**Exercise aim:**
Write out again only the lines between the one with "Task: Check the box for candidate entry #93" and the end of the records below, both ends counted, and don't include the pictures.

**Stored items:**
++++

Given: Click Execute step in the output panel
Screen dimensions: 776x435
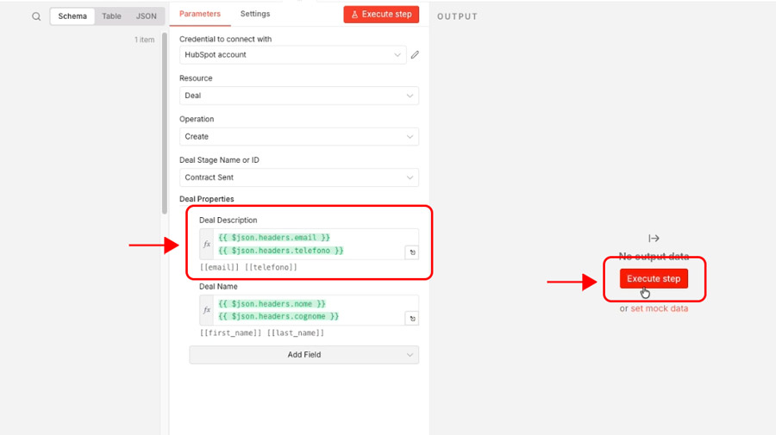Looking at the screenshot, I should [x=654, y=278].
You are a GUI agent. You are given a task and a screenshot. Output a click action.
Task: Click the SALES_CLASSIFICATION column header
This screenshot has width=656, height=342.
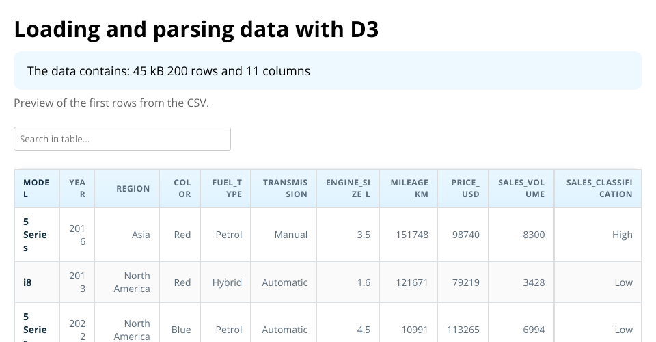click(x=599, y=188)
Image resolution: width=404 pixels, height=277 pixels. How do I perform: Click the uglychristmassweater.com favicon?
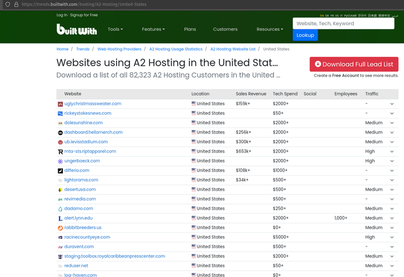60,104
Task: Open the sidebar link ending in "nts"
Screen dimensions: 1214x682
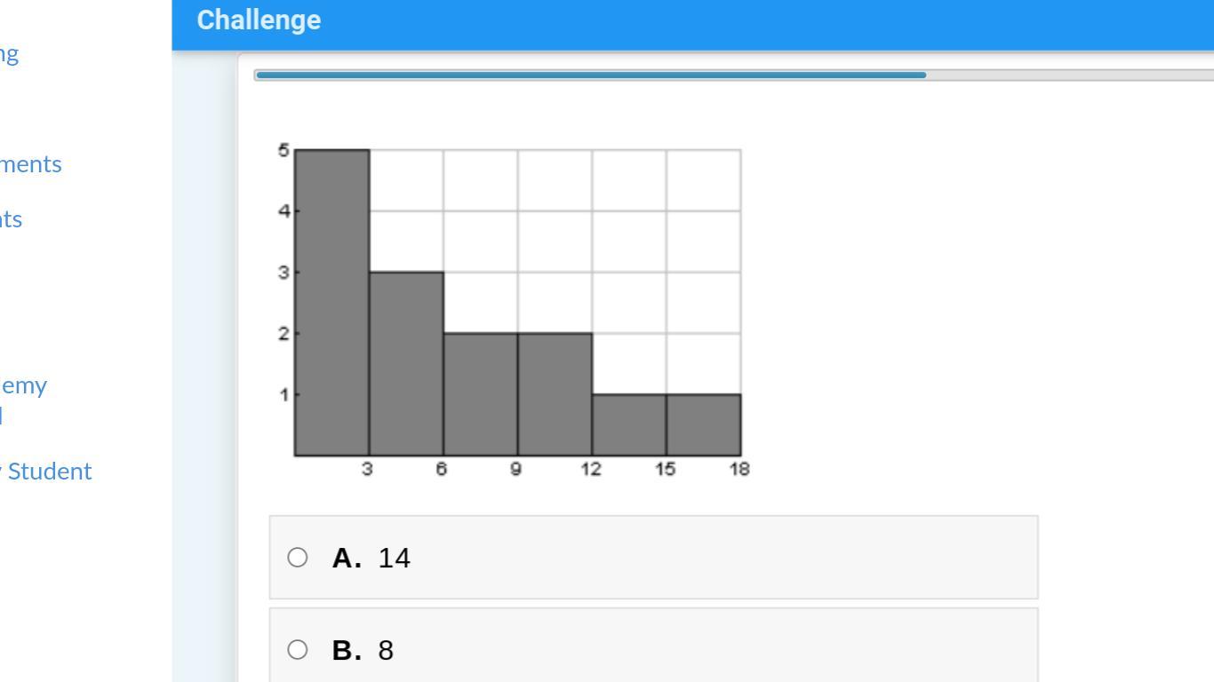Action: 11,219
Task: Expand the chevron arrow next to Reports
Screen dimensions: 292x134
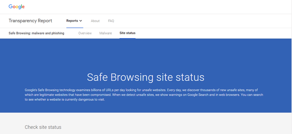Action: [x=81, y=21]
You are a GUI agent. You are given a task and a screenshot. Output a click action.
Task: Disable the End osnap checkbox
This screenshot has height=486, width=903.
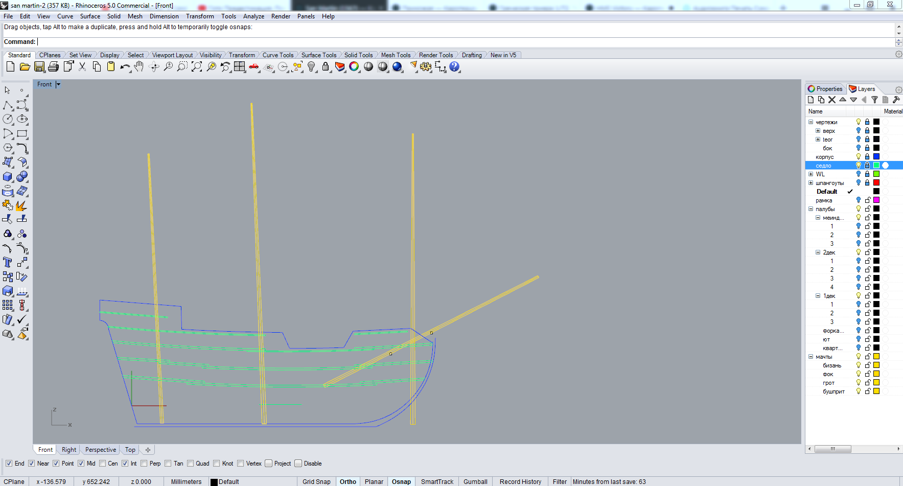click(x=9, y=464)
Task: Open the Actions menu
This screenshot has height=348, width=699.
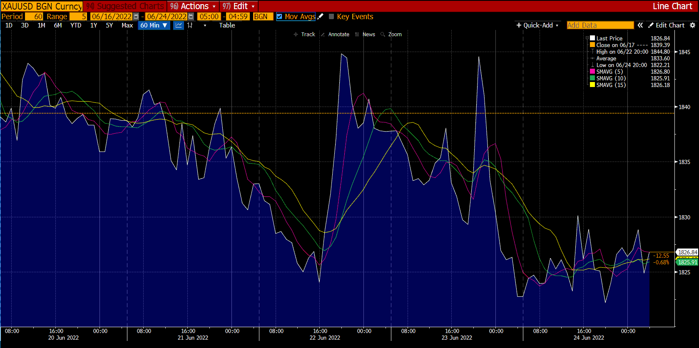Action: click(193, 6)
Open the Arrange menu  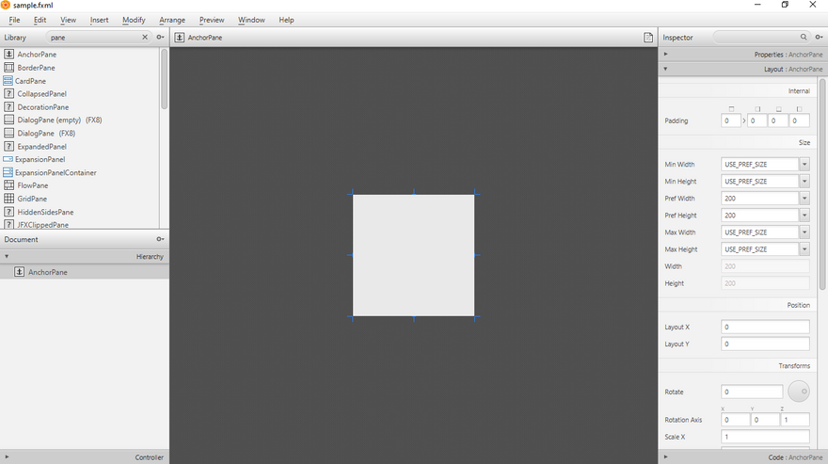172,20
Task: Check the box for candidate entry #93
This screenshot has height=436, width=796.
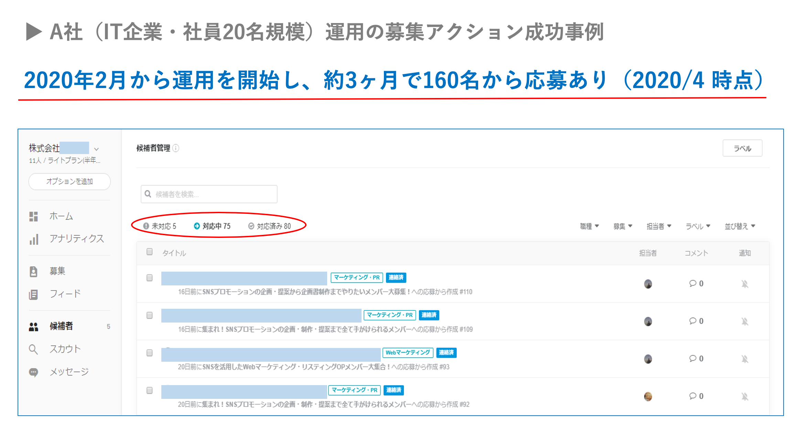Action: tap(149, 353)
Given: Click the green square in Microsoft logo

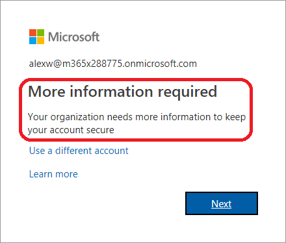Looking at the screenshot, I should pyautogui.click(x=41, y=32).
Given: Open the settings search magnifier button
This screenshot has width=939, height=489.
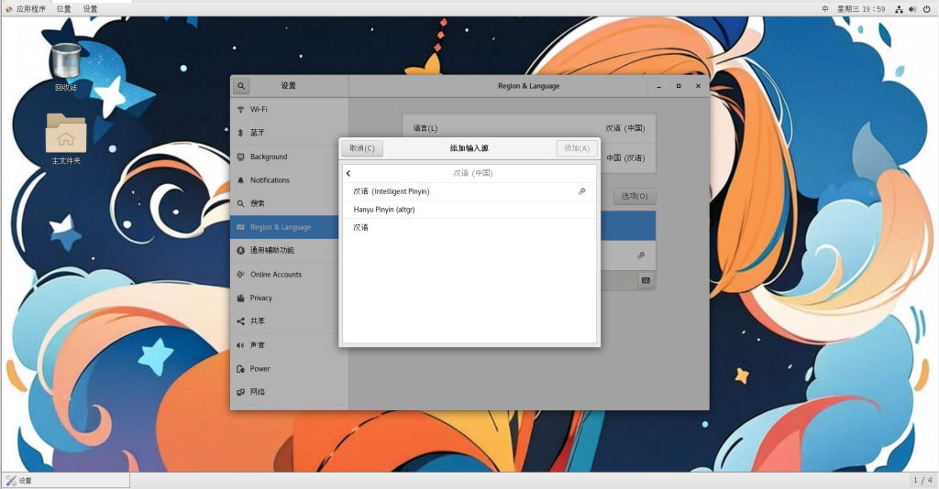Looking at the screenshot, I should [x=240, y=86].
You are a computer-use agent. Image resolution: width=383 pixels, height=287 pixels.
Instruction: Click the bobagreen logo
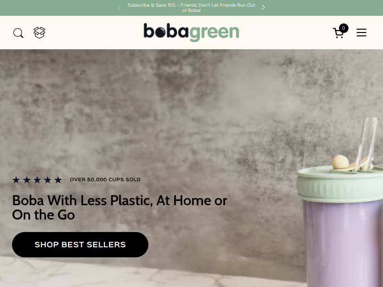tap(191, 33)
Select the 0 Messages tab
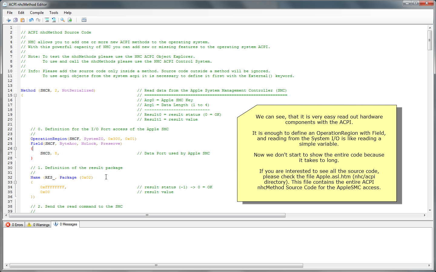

++++

**Result for this exercise:**
Task: Check the box for candidate entry #93
This screenshot has height=436, width=796.
Action: tap(149, 353)
Given: Click the green square in Microsoft logo

Looking at the screenshot, I should pyautogui.click(x=41, y=32).
Given: Open the settings search magnifier button
This screenshot has width=939, height=489.
Looking at the screenshot, I should [x=240, y=86].
You are a computer-use agent. Image resolution: width=383 pixels, height=287 pixels.
Instruction: Click the bobagreen logo
tap(191, 33)
Select the 0 Messages tab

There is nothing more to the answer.